## Trecho citado
•••
A ampliação da faixa de isenção do Imposto de Renda até R$ 5 mil, aprovada pelo Congresso, representa um alívio imediato para milhões de brasileiros. O impacto se dará principalmente nos salários líquidos de quem atua em funções administrativas e operacionais. Já para as empresas, contadores e fornecedores de software, a novidade traz a necessidade de se adaptar rapidamente a mudanças de cálculo, compliance e até a gestão de benefícios.
“Embora a medida não represente custo adicional para a empresa, o colaborador percebe um ganho líquido imediato. Isso fortalece engajamento e satisfação sem exigir reajustes estruturais”, explica Heliana Salazar, country manager da SGF Global no Brasil.
Repercussão nos benefícios corporativos

Se o trabalhador tem mais poder de compra, o pacote de benefícios passa a ser reinterpretado. Para Heliana, os benefícios continuam importantes na proposta de valor. “Eles seguem como diferenciais para retenção e atração de talentos, mas agora se somam ao ganho líquido, reforçando nossa proposta”, aponta.
Já para Diego Zacarias dos Santos, diretor de Auditoria Interna e Assuntos Regulatórios da Contabilizei, a mudança pode abrir espaço para discussões mais delicadas. “A empresa pode propor reduzir vale-refeição, por exemplo, argumentando que o funcionário já ganhou mais no líquido. É um movimento que exige transparência para não gerar conflitos”, adverte.
Esse dilema mostra que os benefícios não são apenas números: eles carregam significados de reconhecimento e cuidado. “Mexer nessa equação pode gerar desconfiança se não houver diálogo”, completa o diretor de Auditoria.
•••
## Os dados
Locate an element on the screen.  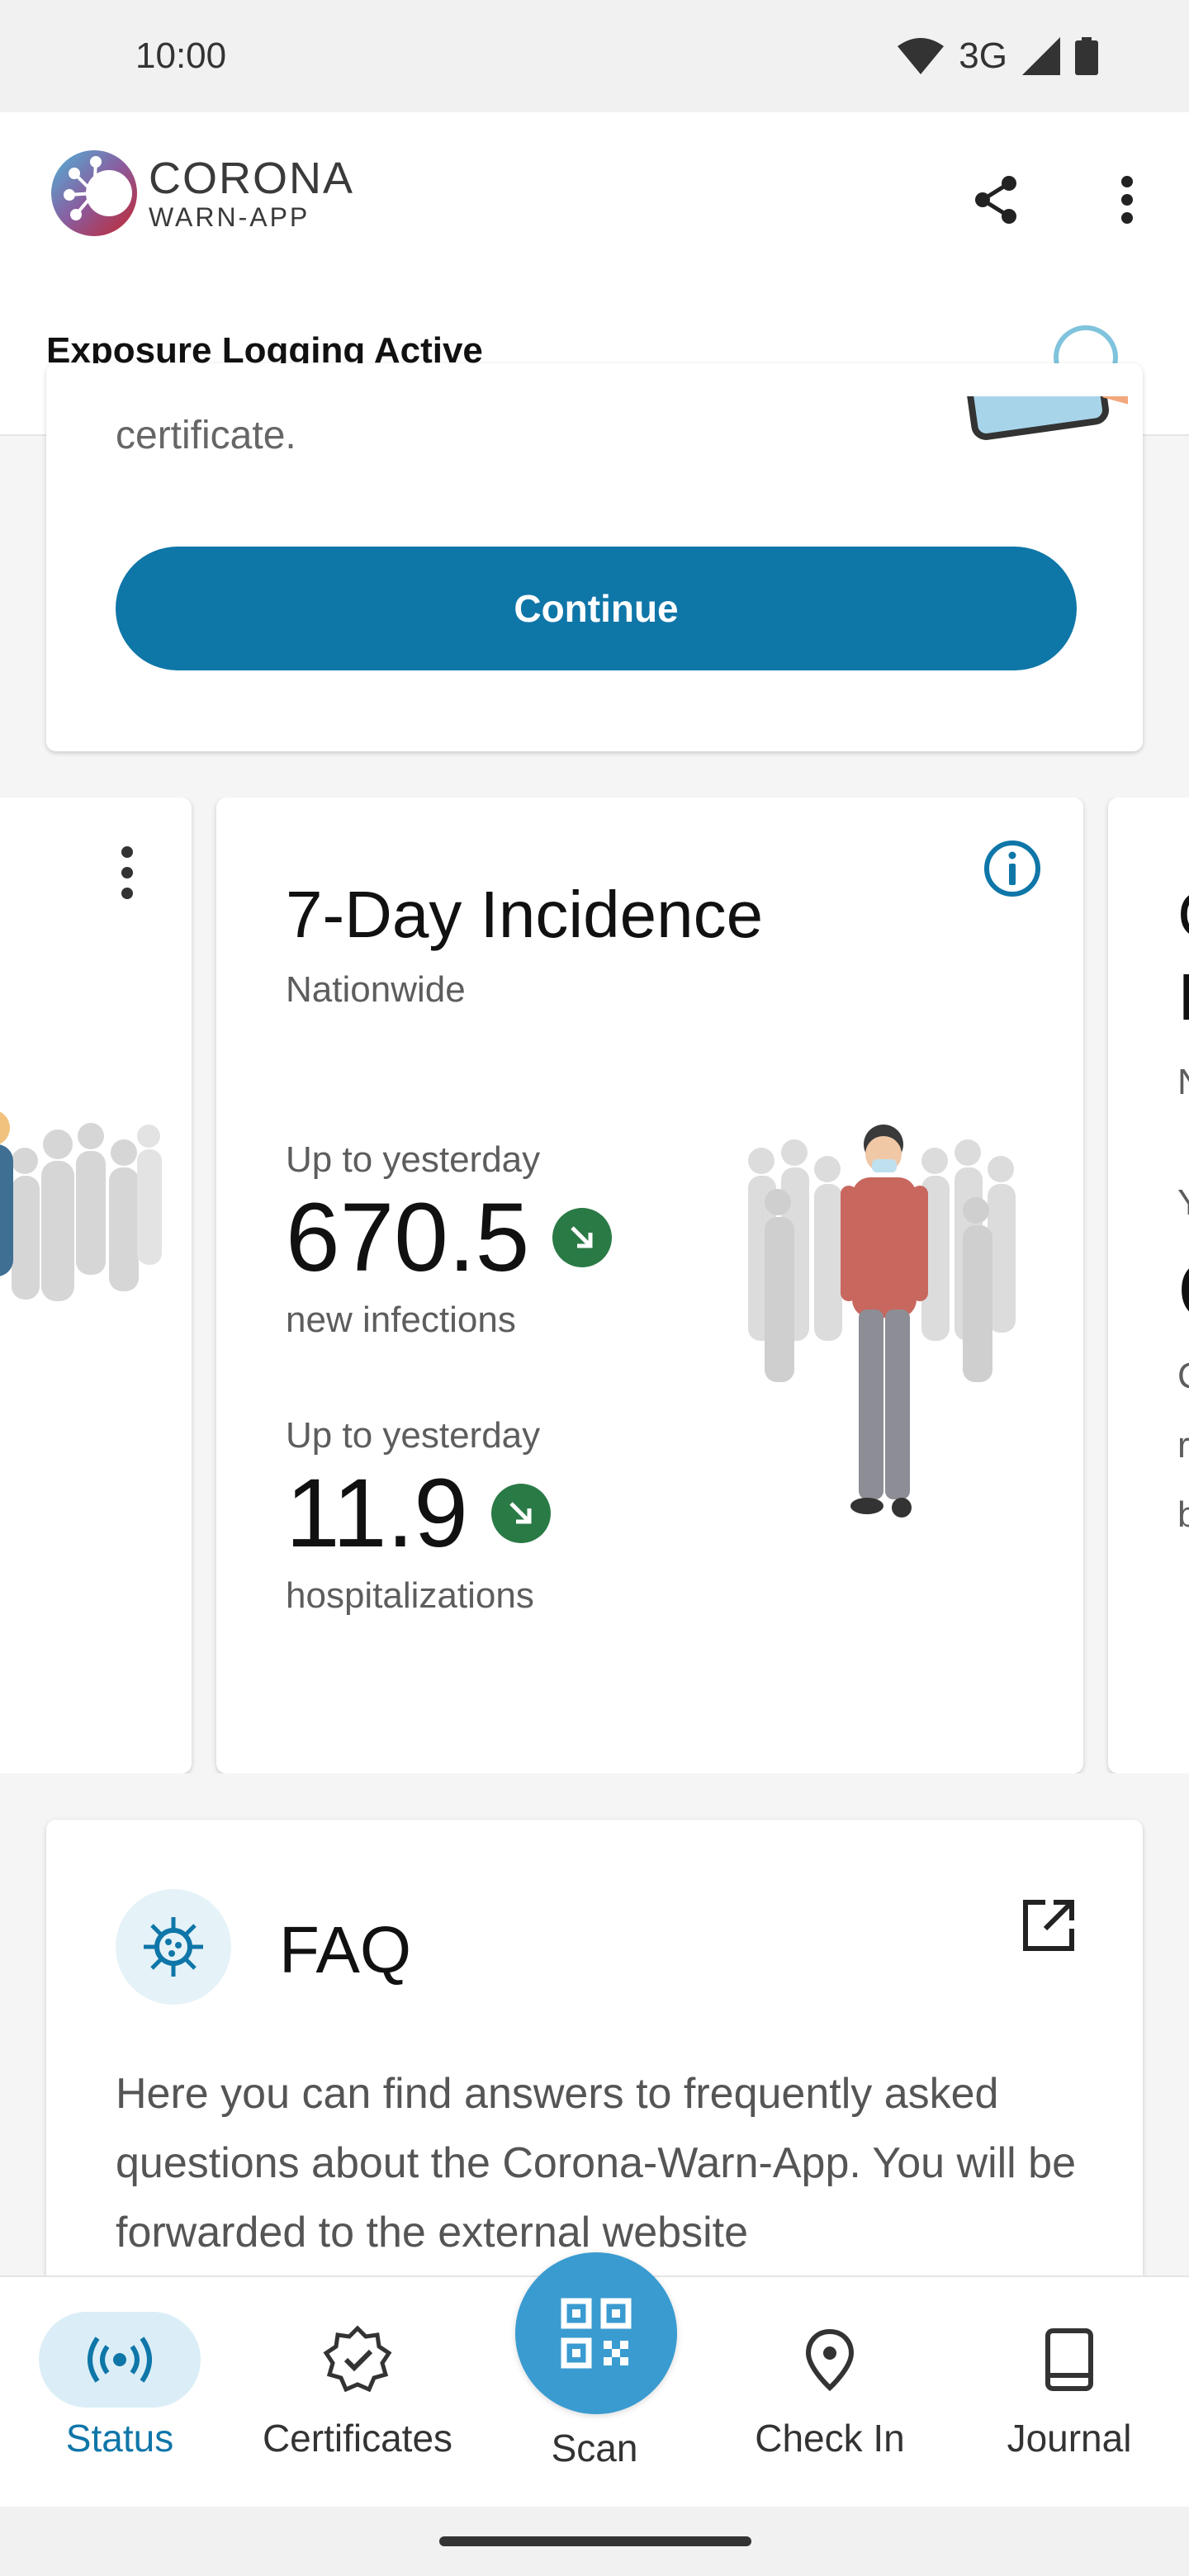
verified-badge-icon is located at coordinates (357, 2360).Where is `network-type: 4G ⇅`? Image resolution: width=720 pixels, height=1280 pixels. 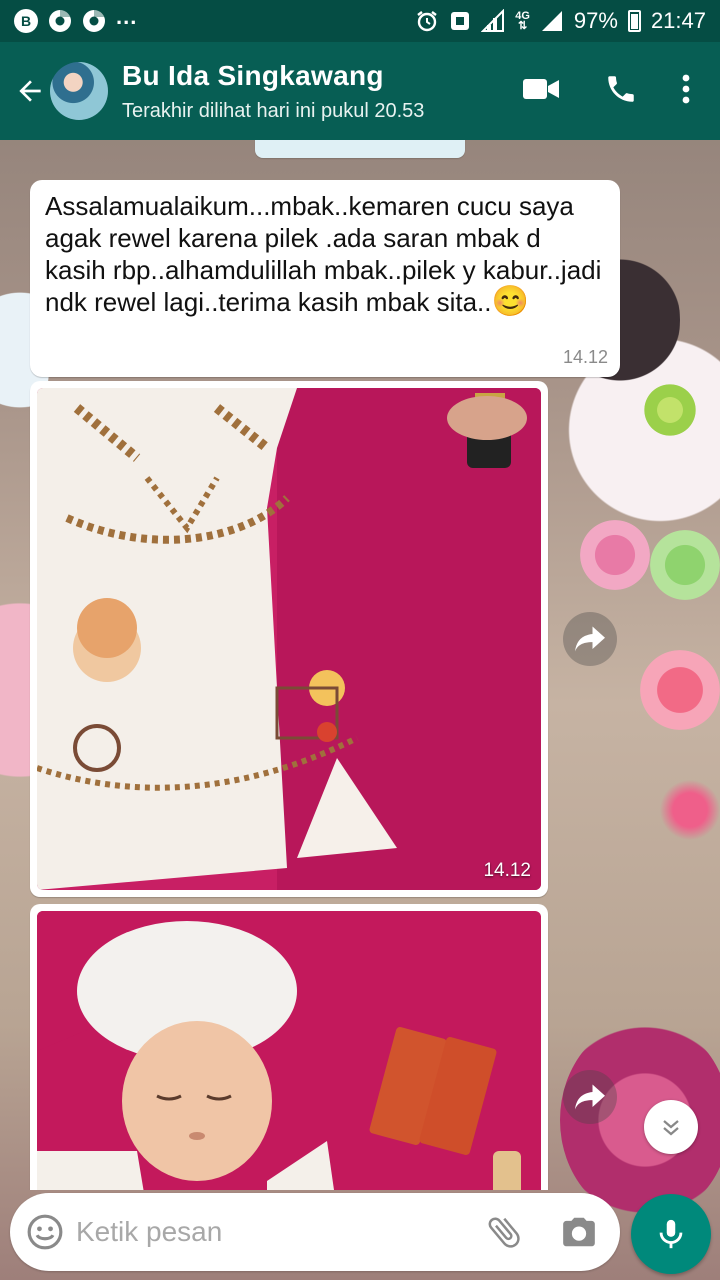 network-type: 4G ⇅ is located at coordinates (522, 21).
•••
## Instruções
• A. No texto sobre a isenção do Imposto de Renda, que cargo Heliana Salazar ocupa?
• B. Passe para o inglês esta frase do texto sobre a isenção do Imposto de Renda: "Se o trabalhador tem mais poder de compra, o pacote de benefícios passa a ser reinterpretado."
• C. Retome o texto sobre a isenção do Imposto de Renda e dê continuidade a ele a partir da última frase.

## Respostas
• A. Ela é country manager da SGF Global no Brasil.

• B. If the worker has more purchasing power, the benefits package comes to be reinterpreted.

• C.
A delicada equidade interna
Outro ponto sensível é a equidade. Na opinião de Heliana, um analista que passa a ser isento pode se sentir mais valorizado que um coordenador, que continua tributado. O RH precisa administrar essa percepção para evitar ruídos no clima organizacional.
Na SGF Global, a comunicação interna já está sendo preparada para deixar claro que se trata de uma política pública, e não de mérito individual. “Queremos antecipar a narrativa e garantir que os colaboradores entendam a origem do benefício, preservando transparência e confiança”, afirma a executiva.
O nó dos contadores: prazo, compliance e risco de autuação
Na prática, quem primeiro sentirá o peso da mudança serão os contadores. Para pequenas empresas, a nova regra exige que o cálculo da faixa de R$ 5.000,01 a R$ 7.350 seja feito por uma função linear decrescente. “Erros de arredondamento ou definição incorreta da fórmula podem levar a pagamento a menor, com risco de multa, ou a maior, com insatisfação do empregado”, alerta Diego.
Além disso, a alteração precisa estar implantada já na folha de janeiro de 2026, um prazo apertado para empresários que muitas vezes dependem de sistemas mais simples e suporte limitado. O risco é dobrado: de autuação fiscal e de perda de credibilidade com os funcionários.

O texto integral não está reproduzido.